The Thryv property hitting the market is also near DFW Airport, at 2200 West Airfield Drive.

“This is a dangerous trend,” CoStar Group Director of Market Analytics in DFW Paul Hendershot said. “We will see more companies across all industries re-evaluate their existing space as employees continue to work from home for longer. Technology has enabled increased flexibility and has created working from home [as] a viable option. The office environment will realize structural changes in the next year similar to those found in retail.”

But Burns has a different perspective. Even with some firms restructuring in the wake of the pandemic and the work-from-home market shift, she said other office tenants have shown a keen interest in quality assets, particularly the new builds in Cypress Waters.

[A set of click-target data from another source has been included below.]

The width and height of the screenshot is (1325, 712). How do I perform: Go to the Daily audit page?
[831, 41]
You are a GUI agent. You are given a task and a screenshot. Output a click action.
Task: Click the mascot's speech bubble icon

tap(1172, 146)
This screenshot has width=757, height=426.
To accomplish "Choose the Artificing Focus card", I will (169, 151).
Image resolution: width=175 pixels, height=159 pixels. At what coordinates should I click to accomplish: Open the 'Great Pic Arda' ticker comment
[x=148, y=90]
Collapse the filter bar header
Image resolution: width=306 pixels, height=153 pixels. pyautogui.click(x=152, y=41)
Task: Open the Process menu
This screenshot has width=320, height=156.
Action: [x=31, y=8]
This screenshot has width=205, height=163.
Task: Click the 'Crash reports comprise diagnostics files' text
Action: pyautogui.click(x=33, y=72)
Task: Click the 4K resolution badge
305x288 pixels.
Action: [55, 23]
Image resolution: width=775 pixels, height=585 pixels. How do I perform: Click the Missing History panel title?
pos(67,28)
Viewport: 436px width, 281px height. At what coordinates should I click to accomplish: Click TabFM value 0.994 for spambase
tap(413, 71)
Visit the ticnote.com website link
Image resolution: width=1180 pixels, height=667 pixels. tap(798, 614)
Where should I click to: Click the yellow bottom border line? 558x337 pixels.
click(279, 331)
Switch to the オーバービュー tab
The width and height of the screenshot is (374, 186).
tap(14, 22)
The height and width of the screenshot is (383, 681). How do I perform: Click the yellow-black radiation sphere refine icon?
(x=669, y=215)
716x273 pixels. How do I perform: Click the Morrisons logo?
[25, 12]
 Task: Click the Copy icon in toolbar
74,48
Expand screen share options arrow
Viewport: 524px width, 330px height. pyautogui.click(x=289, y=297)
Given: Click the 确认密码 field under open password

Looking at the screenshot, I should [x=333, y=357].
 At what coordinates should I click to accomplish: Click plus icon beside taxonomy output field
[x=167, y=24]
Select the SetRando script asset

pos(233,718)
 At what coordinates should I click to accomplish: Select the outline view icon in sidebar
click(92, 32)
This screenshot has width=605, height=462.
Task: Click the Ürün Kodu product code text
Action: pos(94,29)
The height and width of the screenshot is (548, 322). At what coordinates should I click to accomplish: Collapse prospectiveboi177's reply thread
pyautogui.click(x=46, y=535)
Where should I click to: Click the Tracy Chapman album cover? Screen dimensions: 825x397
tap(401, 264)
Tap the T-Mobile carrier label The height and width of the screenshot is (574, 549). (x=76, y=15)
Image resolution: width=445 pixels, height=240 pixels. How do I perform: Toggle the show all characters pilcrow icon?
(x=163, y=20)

“From a leasing and a subleasing perspective, I have been stunned by the activity that we’ve had given the circumstances that we are in. We finished four spec buildings last summer in our portfolio. One of those buildings is in Plano. Three of them are at Cypress Waters. All of them were finished around the same time — the June to July time frame — and we’ve got very little space left out of all four buildings.”

UPDATED: JAN. 22, 11:00 A.M. CT: This story has been updated to include additional information and context from Billingsley Partner Lucy Burns.